Selon une plainte rapportée par TMZ, Kylie Jenner — compagne de l’acteur Timothée Chalamet — est visée à Los Angeles par une ancienne employée de maison, Angelica Vasquez, qui dénonce un environnement de travail « hostile, discriminatoire et abusif ». La procédure, déposée contre la star et des sociétés liées, n’accuse pas directement Kylie Jenner d’avoir commis les actes allégués mais l’implique pour n’avoir pas agi après des signalements, selon le récit publié par la presse américaine.
Les accusations détaillées par la plaignante
Angelica Vasquez affirme avoir travaillé à la résidence de Kylie Jenner à Hidden Hills entre septembre 2024 et août 2025. Dès les premières semaines, elle décrit un climat de travail marqué par l’exclusion répétée de la part de plusieurs collègues, y compris des superviseuses.
De nationalité salvadorienne et catholique, la plaignante dit avoir été la cible de remarques sur ses origines, sa religion et son accent. Elle rapporte, toujours d’après TMZ, des commentaires tels que « les catholiques sont des gens horribles » et des moqueries sur son statut d’immigrée, tenus devant d’autres employés.
Au-delà des propos, la plainte évoque des faits concrets : selon Angelica Vasquez, on lui a attribué systématiquement les tâches les plus pénibles et on lui a demandé d’assumer en plus le travail d’autres membres du personnel, sans reconnaissance ni compensation. Elle dit avoir été soumise à des humiliations répétées et cite un épisode au cours duquel une superviseuse lui aurait lancé des cintres après qu’elle ait exprimé son mécontentement.
La plaignante indique avoir développé une anxiété sévère et des symptômes qu’elle qualifie de trouble de stress post-traumatique, ce qui l’a conduite à prendre un congé médical avant de démissionner en août 2025. Elle réclame des dommages et intérêts pour préjudice moral ainsi que des salaires qu’elle estime impayés.
Ce qui est reproché à Kylie Jenner et aux sociétés associées
La plainte vise Kylie Jenner et plusieurs entreprises liées à son activité domestique, en les accusant de discrimination, de harcèlement et de maintien de conditions de travail toxiques. Le dossier, tel que présenté par TMZ, n’établit pas que la star ait directement commis des violences verbales ou physiques ; il l’implique en revanche pour n’avoir pas pris de mesures après des signalements.

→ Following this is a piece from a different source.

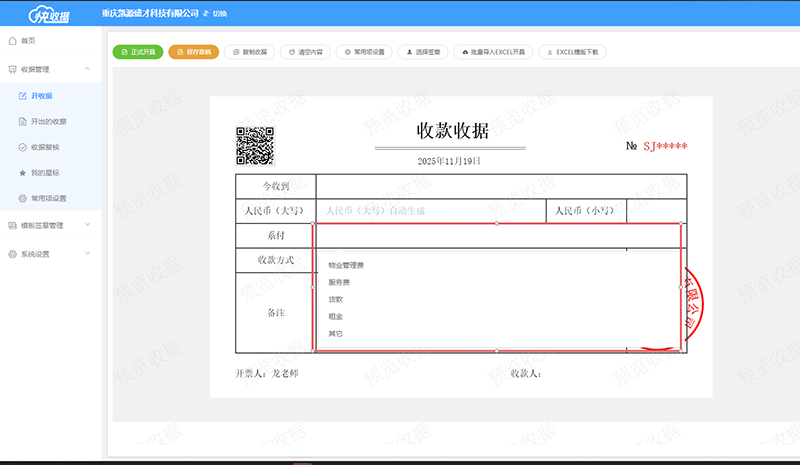
Task: Click 选择签章 toolbar button
Action: point(423,51)
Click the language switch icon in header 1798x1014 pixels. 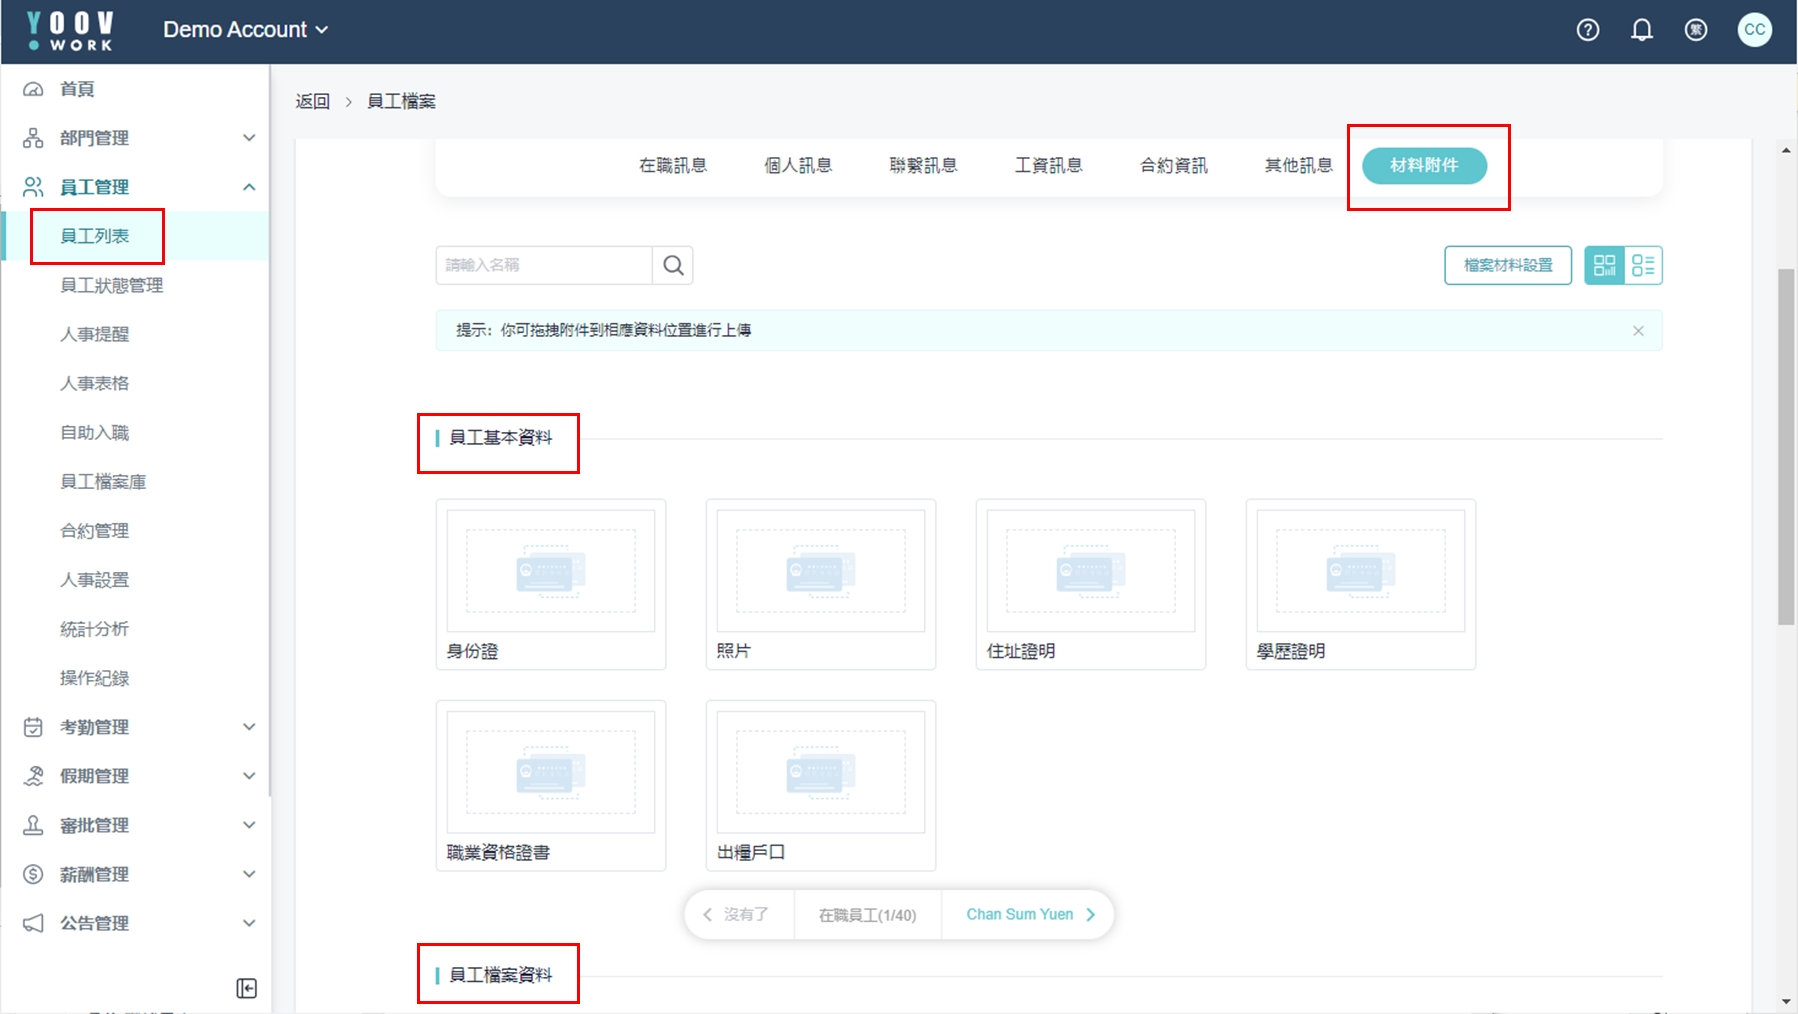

À ce stade, aucun commentaire public de Kylie Jenner ou de ses porte-parole n’a été rapporté par les médias. Le dépôt de plainte relance la question de la responsabilité patronale quand des équipes sont employées via des structures ou des prestataires, un point récurrent dans les litiges autour de maisons de personnalités.
Un contexte juridique déjà chargé pour le clan Kardashian-Jenner
Ce type de contentieux n’est pas inédit dans l’entourage des Kardashian-Jenner. TMZ rappelle d’autres affaires : en 2021, Kim Kardashian a été poursuivie par d’anciens employés dénonçant des conditions de travail et des irrégularités salariales ; d’autres personnalités de l’entourage ont été confrontées à des plaintes similaires.
Dans le dossier concernant Kylie Jenner, certaines sources « proches du dossier », citées par la presse, affirment que la plaignante aurait connu des difficultés d’assiduité ou de performance — des éléments que la défense pourrait opposer et qui pourraient jouer un rôle central à mesure que la procédure avance. Ces informations figurent dans les éléments rapportés par TMZ et n’ont pas été confirmées indépendamment par la star ou ses représentants.
Enfin, aucune information n’a filtré sur d’éventuelles sanctions internes prises à l’encontre des employés mis en cause dans la plainte. Le suivi judiciaire devrait clarifier la chronologie des faits et la responsabilité des différentes parties impliquées.
Pour l’heure, l’affaire reste principalement alimentée par la plainte d’Angelica Vasquez et par la couverture de TMZ ; la suite dépendra des étapes procédurales à Los Angeles et d’éventuelles prises de parole des intéressés.